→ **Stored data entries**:
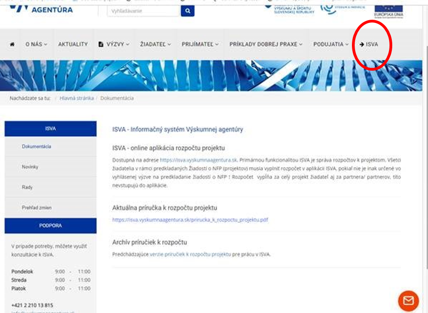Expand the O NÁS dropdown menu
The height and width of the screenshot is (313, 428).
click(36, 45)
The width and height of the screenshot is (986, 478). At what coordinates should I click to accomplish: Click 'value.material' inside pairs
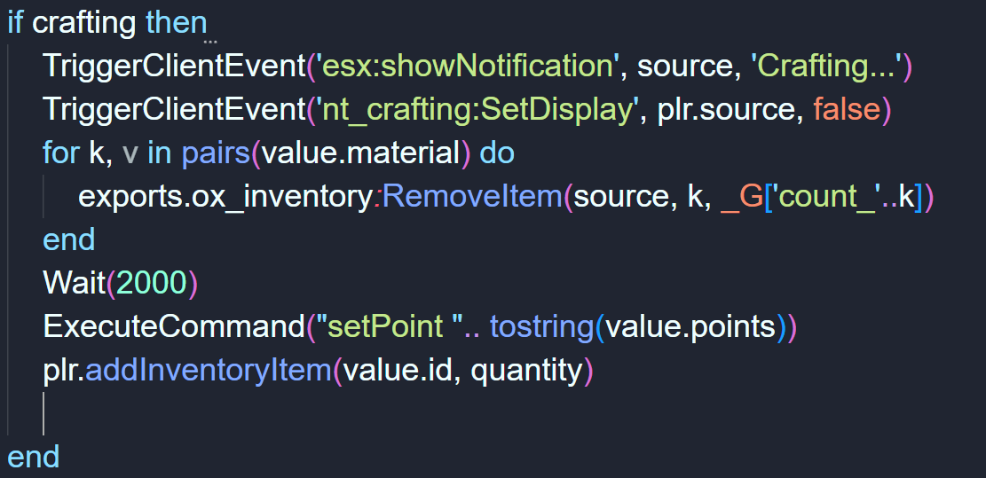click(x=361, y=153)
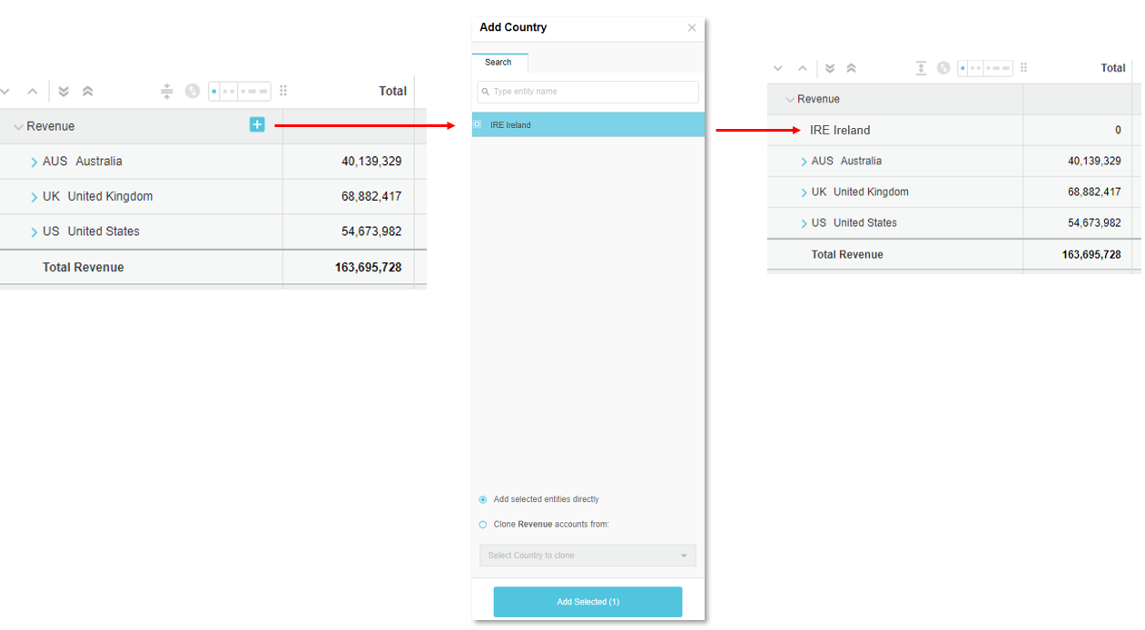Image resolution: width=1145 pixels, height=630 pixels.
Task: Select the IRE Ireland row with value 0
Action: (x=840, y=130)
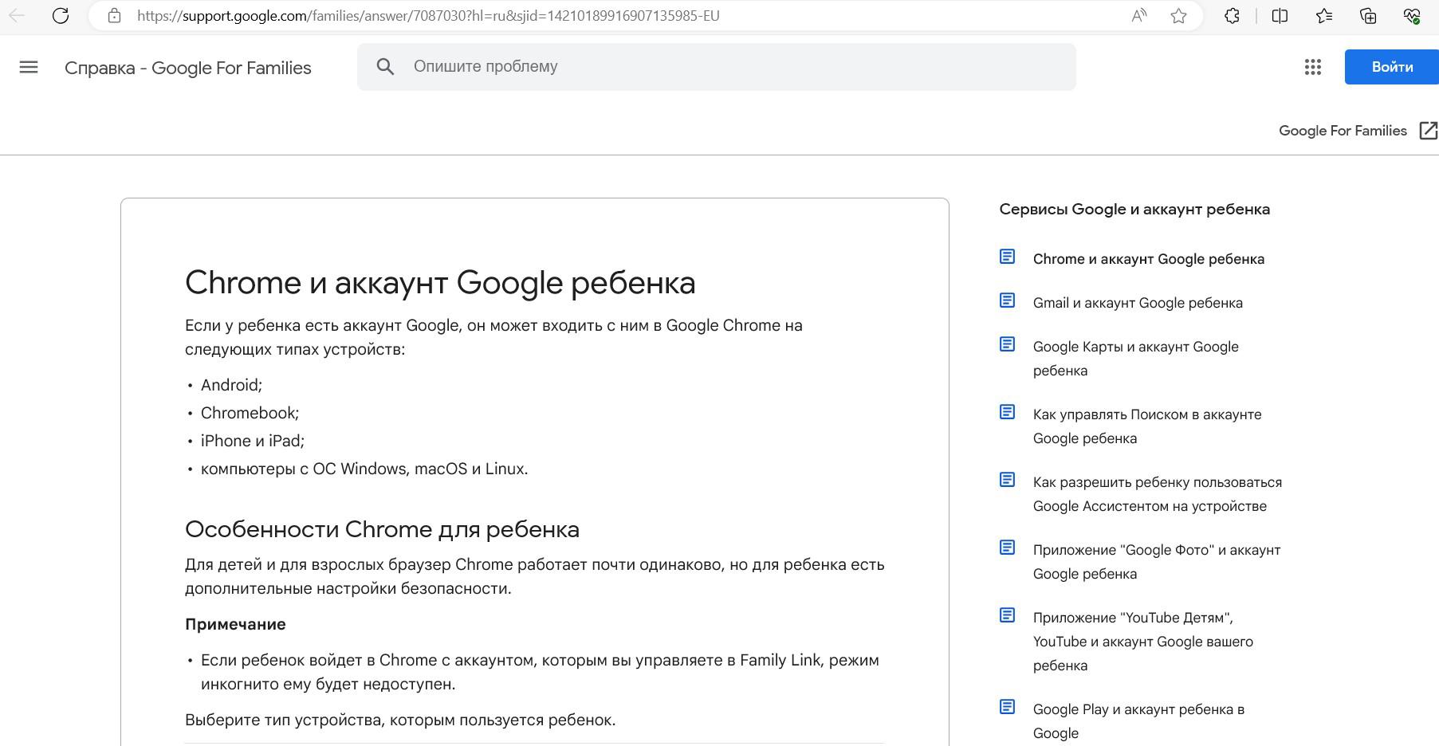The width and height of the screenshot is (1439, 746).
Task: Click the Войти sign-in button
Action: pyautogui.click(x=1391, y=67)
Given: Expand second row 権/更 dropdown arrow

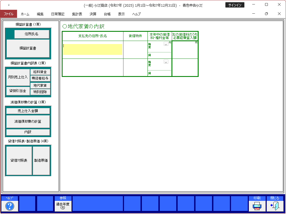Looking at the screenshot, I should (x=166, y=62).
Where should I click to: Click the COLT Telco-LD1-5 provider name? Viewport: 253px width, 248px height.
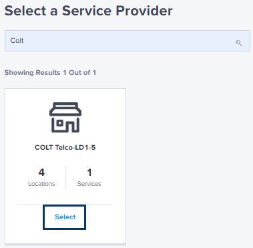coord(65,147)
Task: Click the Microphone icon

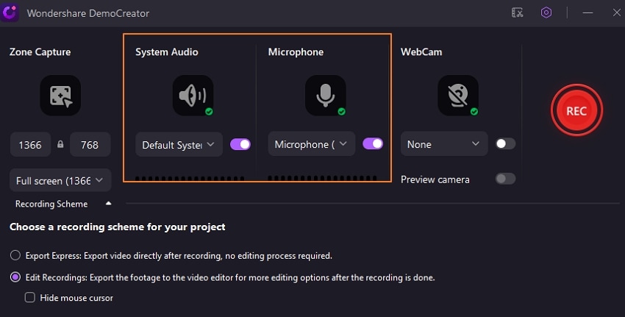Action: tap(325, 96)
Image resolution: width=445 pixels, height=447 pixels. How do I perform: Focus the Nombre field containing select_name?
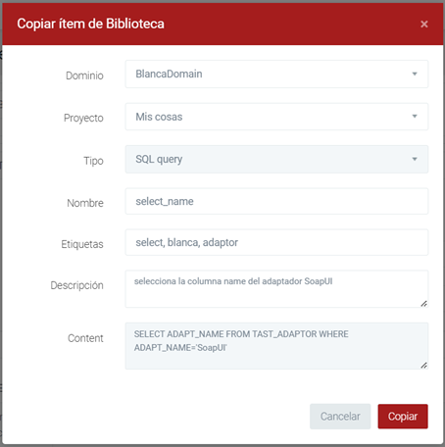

...

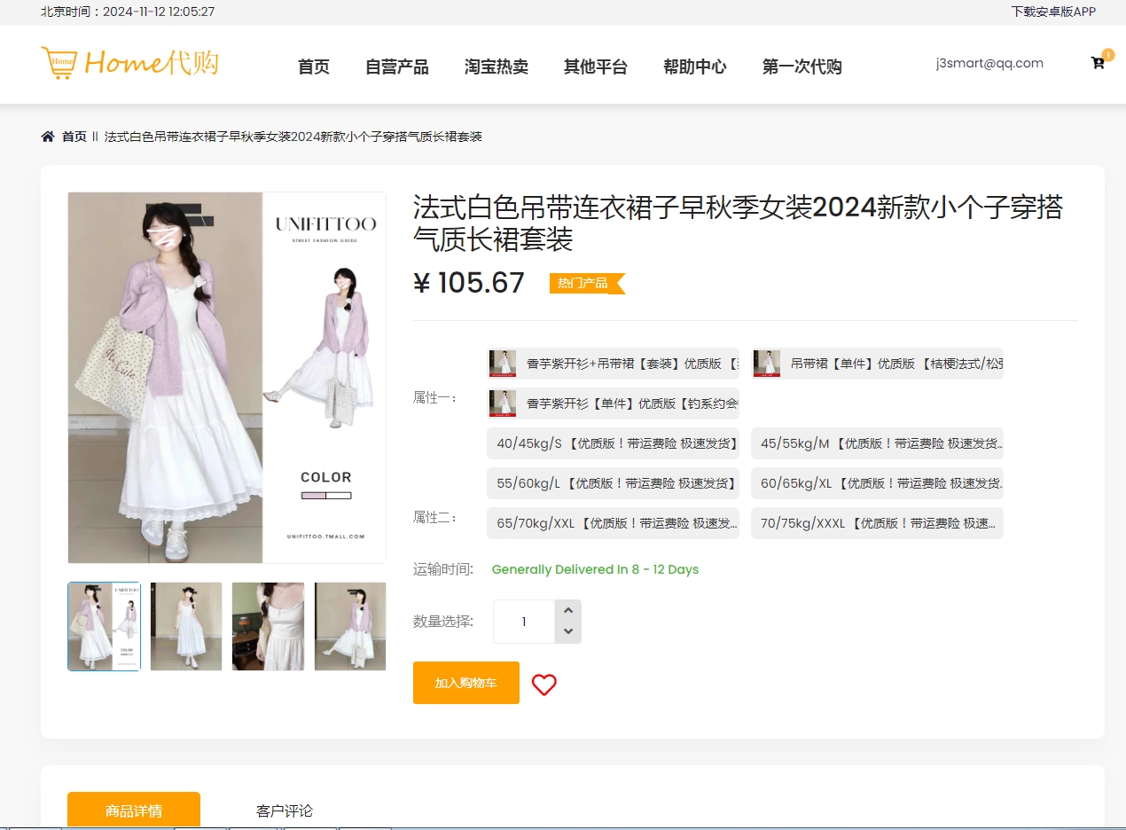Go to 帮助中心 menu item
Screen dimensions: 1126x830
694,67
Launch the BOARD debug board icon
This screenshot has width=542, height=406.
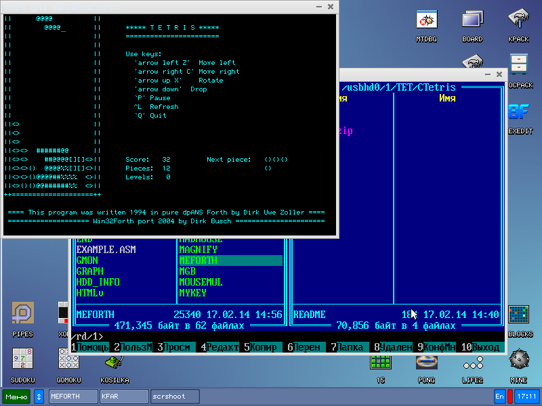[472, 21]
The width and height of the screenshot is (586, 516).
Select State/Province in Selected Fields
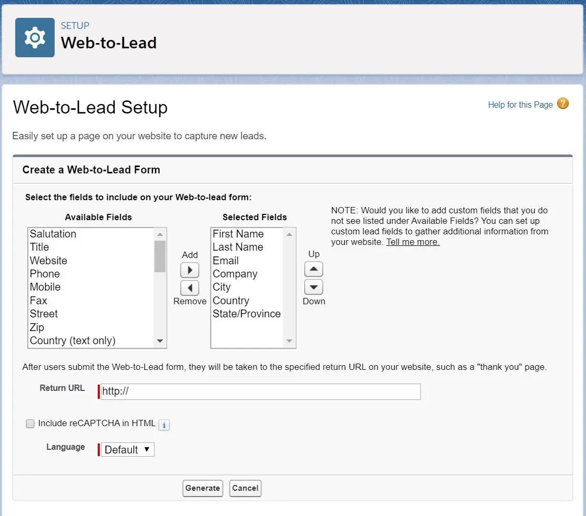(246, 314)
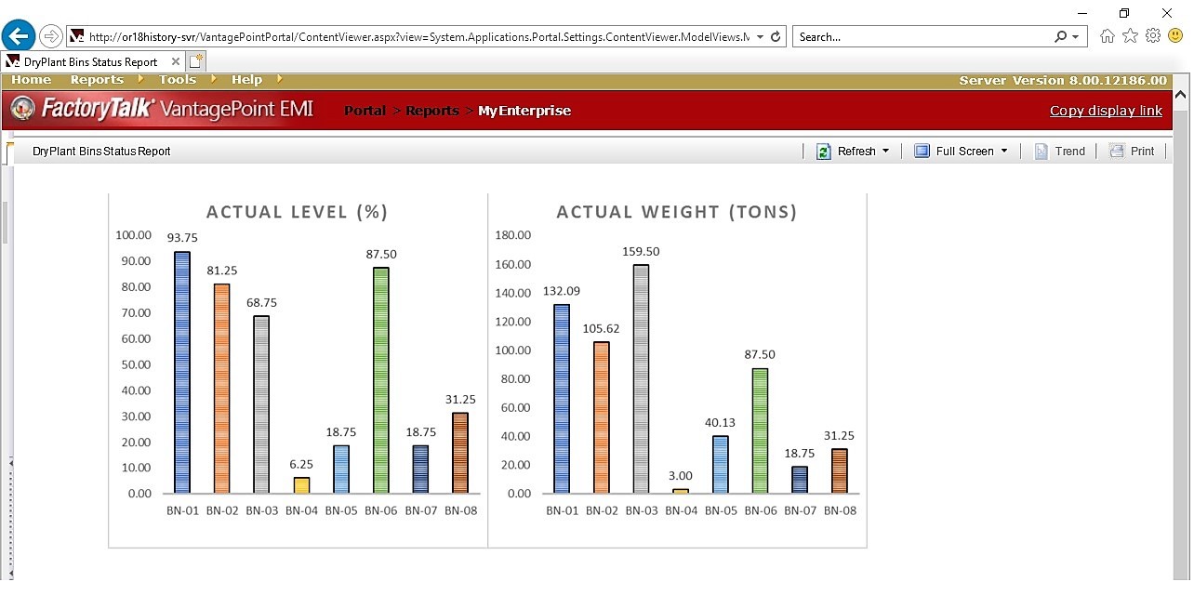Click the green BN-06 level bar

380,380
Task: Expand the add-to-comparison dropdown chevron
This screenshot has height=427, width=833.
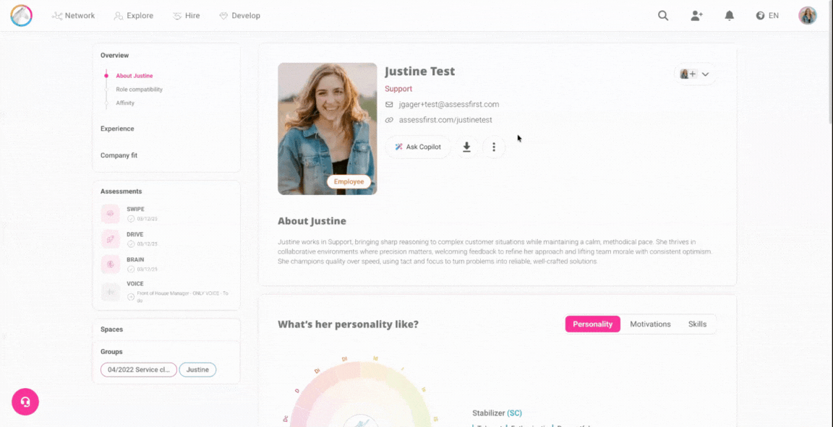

→ **About this task**:
Once the line with "This screenshot has width=542, height=406." is found above, print it and every line after it through the line with "Task: Expand the", exactly. Pictures stay out.

→ **Response to this exercise**:
This screenshot has width=542, height=406.
[472, 21]
The width and height of the screenshot is (586, 516).
Select State/Province in Selected Fields
(246, 314)
Click the green BN-06 level bar

380,380
Task: Expand the add-to-comparison dropdown chevron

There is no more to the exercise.